▶ [Work task]: Report every line of the data where the string "agent" appears.

▶ [Dataset records]:
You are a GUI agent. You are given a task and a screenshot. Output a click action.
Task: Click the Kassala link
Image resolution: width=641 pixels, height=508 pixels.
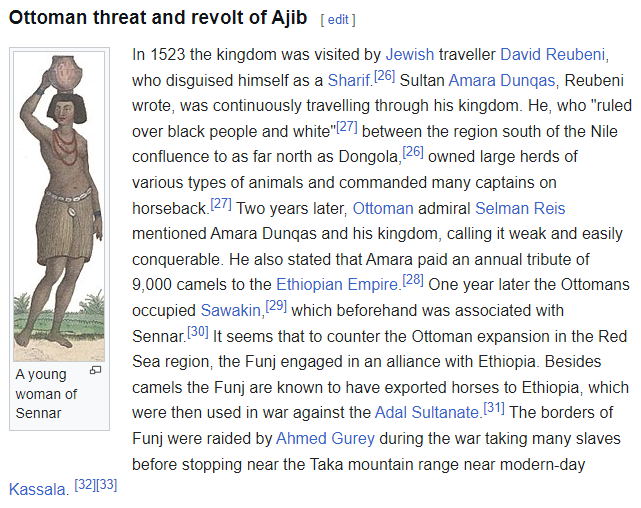click(38, 489)
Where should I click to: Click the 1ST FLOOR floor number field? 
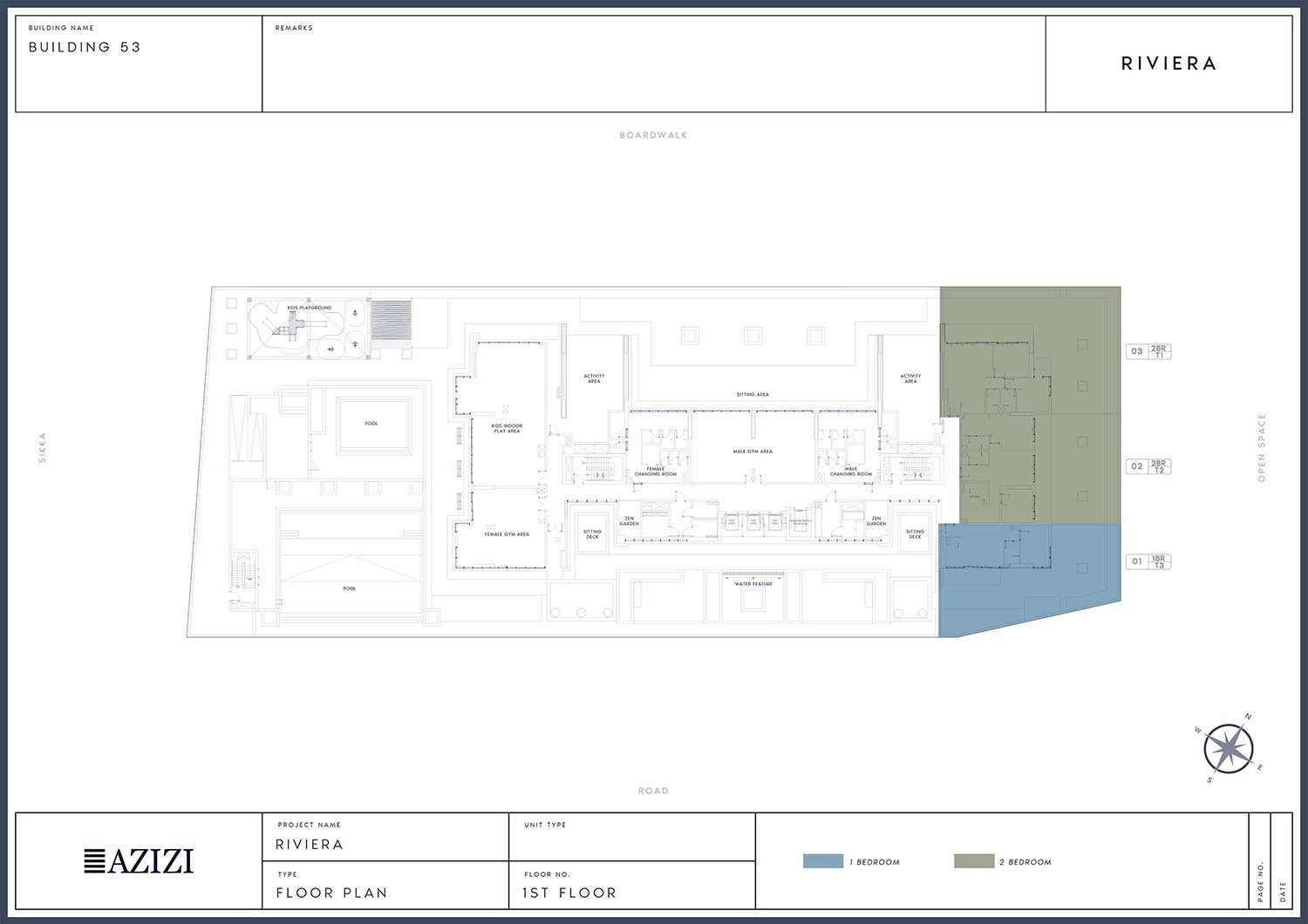tap(569, 893)
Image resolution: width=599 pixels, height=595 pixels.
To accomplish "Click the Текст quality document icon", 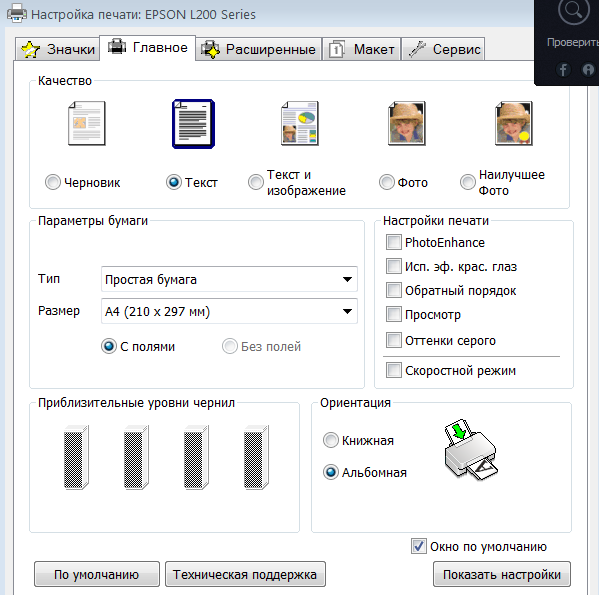I will pyautogui.click(x=193, y=124).
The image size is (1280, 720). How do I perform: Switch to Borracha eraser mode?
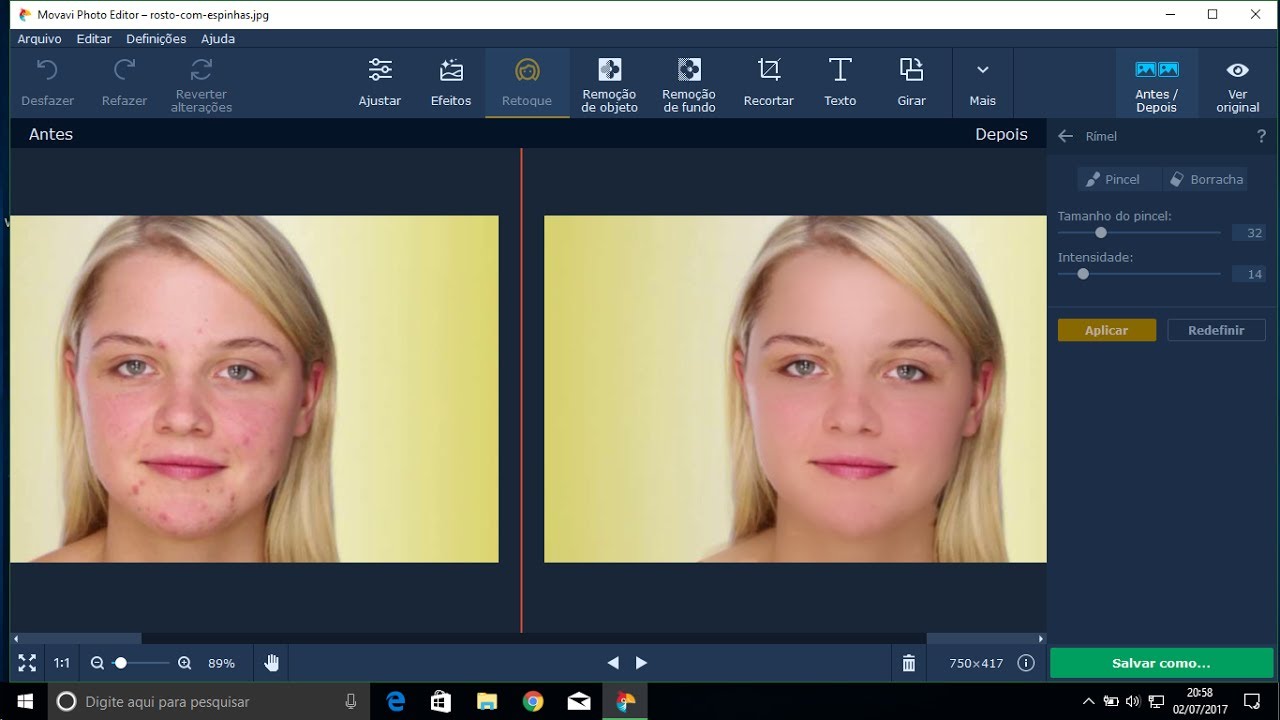coord(1205,179)
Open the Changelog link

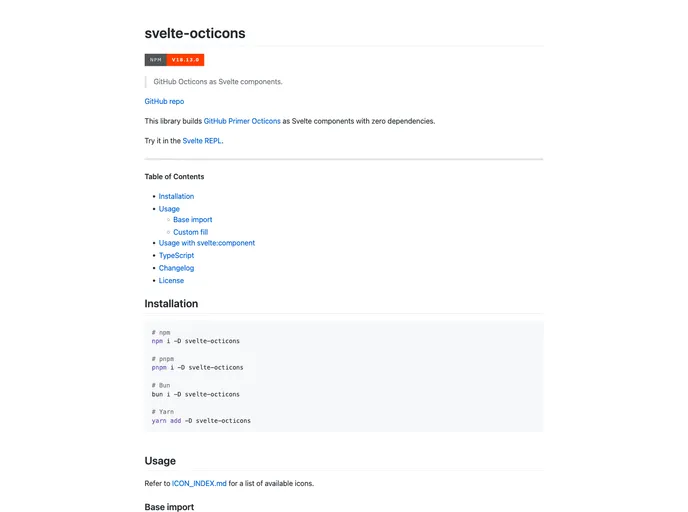point(176,268)
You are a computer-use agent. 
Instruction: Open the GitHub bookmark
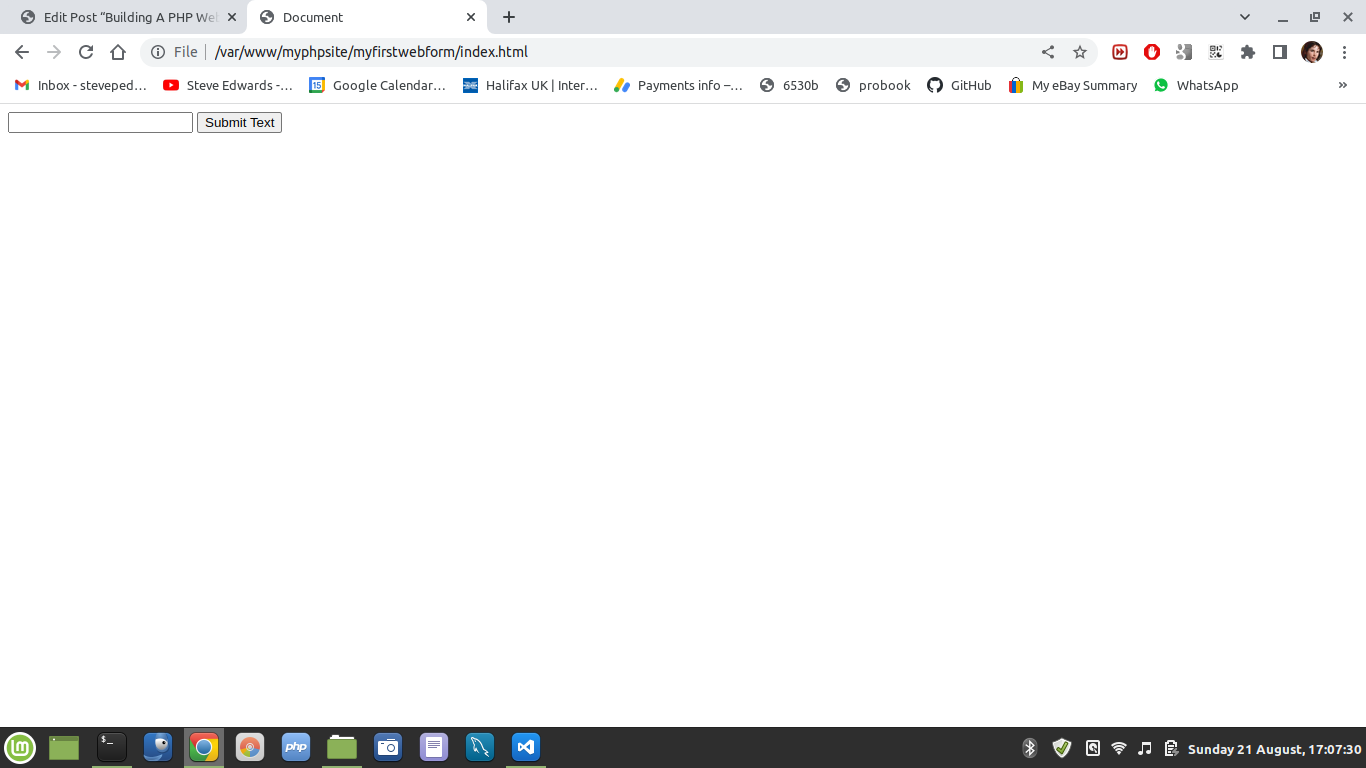pyautogui.click(x=959, y=85)
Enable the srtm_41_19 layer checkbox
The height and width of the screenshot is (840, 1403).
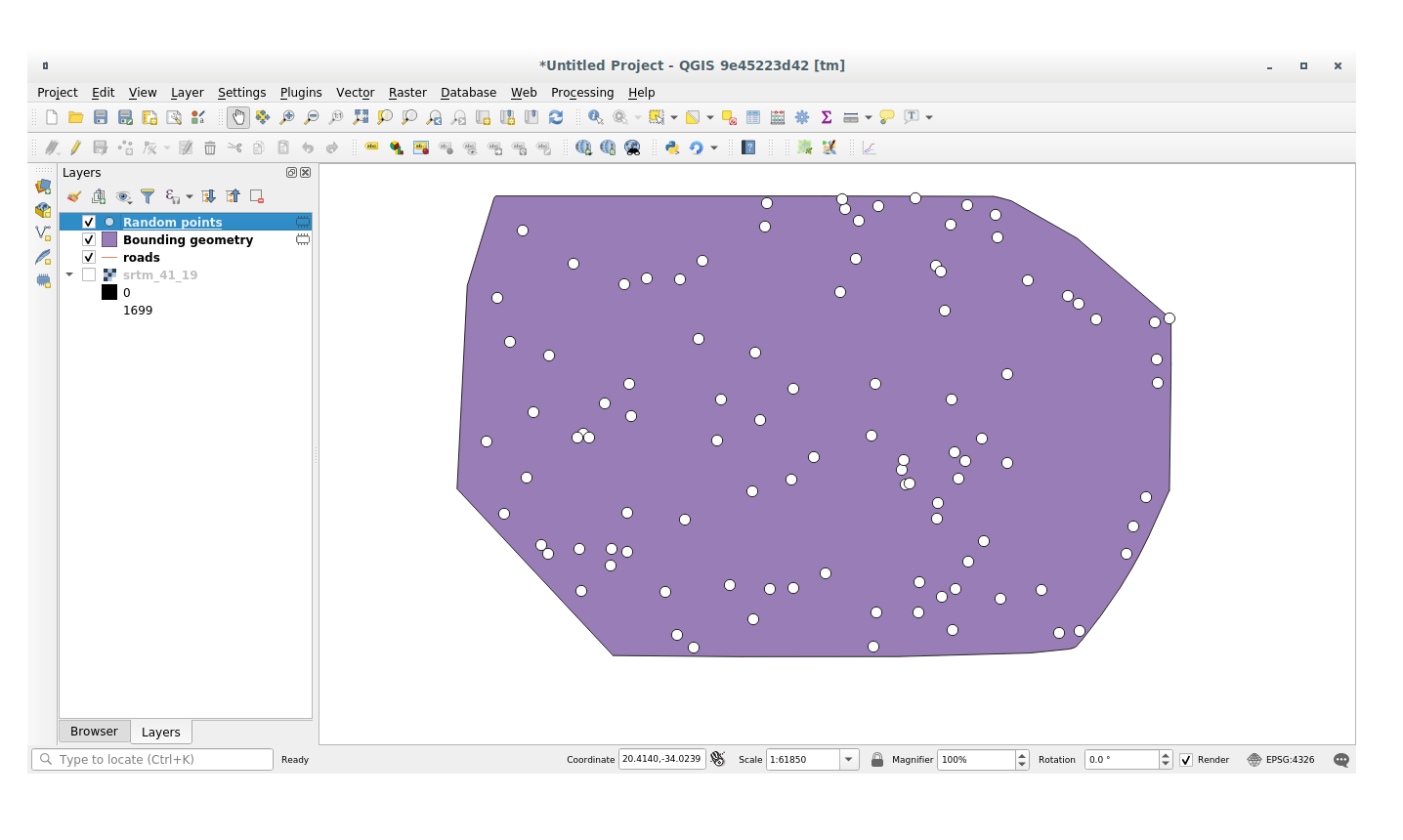[89, 275]
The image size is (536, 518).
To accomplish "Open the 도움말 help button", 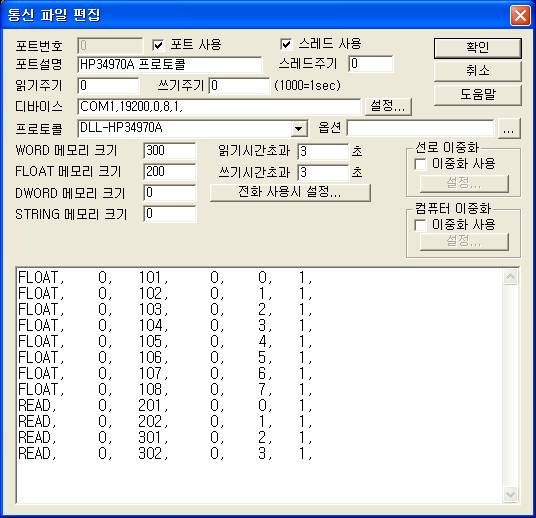I will click(478, 95).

▶ [Exercise solution]:
You are a GUI agent. You are given a task and a screenshot. Output a click action.
You are a computer-use agent. 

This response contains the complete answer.